▶ [SUPPLIED RECORDS]

========================

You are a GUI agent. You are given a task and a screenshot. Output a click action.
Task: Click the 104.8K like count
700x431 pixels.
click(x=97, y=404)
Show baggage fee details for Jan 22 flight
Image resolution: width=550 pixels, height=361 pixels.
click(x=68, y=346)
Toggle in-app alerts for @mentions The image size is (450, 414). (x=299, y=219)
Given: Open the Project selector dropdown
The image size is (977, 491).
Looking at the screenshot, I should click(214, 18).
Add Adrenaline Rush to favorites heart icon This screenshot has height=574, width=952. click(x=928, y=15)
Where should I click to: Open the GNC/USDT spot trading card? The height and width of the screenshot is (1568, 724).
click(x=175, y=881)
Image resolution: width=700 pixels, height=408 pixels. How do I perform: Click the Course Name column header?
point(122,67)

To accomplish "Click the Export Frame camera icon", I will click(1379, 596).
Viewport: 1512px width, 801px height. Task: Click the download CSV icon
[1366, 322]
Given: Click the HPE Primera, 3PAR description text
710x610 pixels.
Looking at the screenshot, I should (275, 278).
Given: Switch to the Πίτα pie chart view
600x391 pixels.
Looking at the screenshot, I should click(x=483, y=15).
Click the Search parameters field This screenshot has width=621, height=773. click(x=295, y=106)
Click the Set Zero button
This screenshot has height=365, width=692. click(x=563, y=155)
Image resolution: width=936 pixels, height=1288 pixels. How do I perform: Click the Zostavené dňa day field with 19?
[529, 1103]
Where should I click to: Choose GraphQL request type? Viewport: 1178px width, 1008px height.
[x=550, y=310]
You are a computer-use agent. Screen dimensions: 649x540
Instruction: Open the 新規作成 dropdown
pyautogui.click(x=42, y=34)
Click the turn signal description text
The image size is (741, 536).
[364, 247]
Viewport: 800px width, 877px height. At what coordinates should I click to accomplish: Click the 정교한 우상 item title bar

========================

▶ [HOW TO COMPLETE THIS TASK]
Extract all of the data above and output it character for character.

▶ [RESULT]
You are a GUI agent. You are given a task and a screenshot. Output a click action.
Task: Click the 104.8K like count
700x431 pixels.
click(x=97, y=404)
Show baggage fee details for Jan 22 flight
Image resolution: width=550 pixels, height=361 pixels.
click(x=68, y=346)
Toggle in-app alerts for @mentions The image size is (450, 414). (x=299, y=219)
Given: Open the Project selector dropdown
The image size is (977, 491).
Looking at the screenshot, I should click(214, 18).
Add Adrenaline Rush to favorites heart icon This screenshot has height=574, width=952. click(x=928, y=15)
Where should I click to: Open the GNC/USDT spot trading card? The height and width of the screenshot is (1568, 724).
click(x=175, y=881)
Image resolution: width=700 pixels, height=408 pixels. How do I perform: Click the Course Name column header?
point(122,67)

To accomplish "Click the Export Frame camera icon", I will click(1379, 596).
Viewport: 1512px width, 801px height. Task: Click the download CSV icon
[1366, 322]
Given: Click the HPE Primera, 3PAR description text
710x610 pixels.
Looking at the screenshot, I should (275, 278).
Given: Switch to the Πίτα pie chart view
600x391 pixels.
Looking at the screenshot, I should click(x=483, y=15).
Click the Search parameters field This screenshot has width=621, height=773. click(x=295, y=106)
Click the Set Zero button
This screenshot has height=365, width=692. click(x=563, y=155)
Image resolution: width=936 pixels, height=1288 pixels. How do I perform: Click the Zostavené dňa day field with 19?
[529, 1103]
Where should I click to: Choose GraphQL request type? Viewport: 1178px width, 1008px height.
[x=550, y=310]
You are a computer-use agent. Screen dimensions: 649x540
Instruction: Open the 新規作成 dropdown
pyautogui.click(x=42, y=34)
Click the turn signal description text
The image size is (741, 536).
[364, 247]
Viewport: 800px width, 877px height. At what coordinates should I click to accomplish: Click the 정교한 우상 item title bar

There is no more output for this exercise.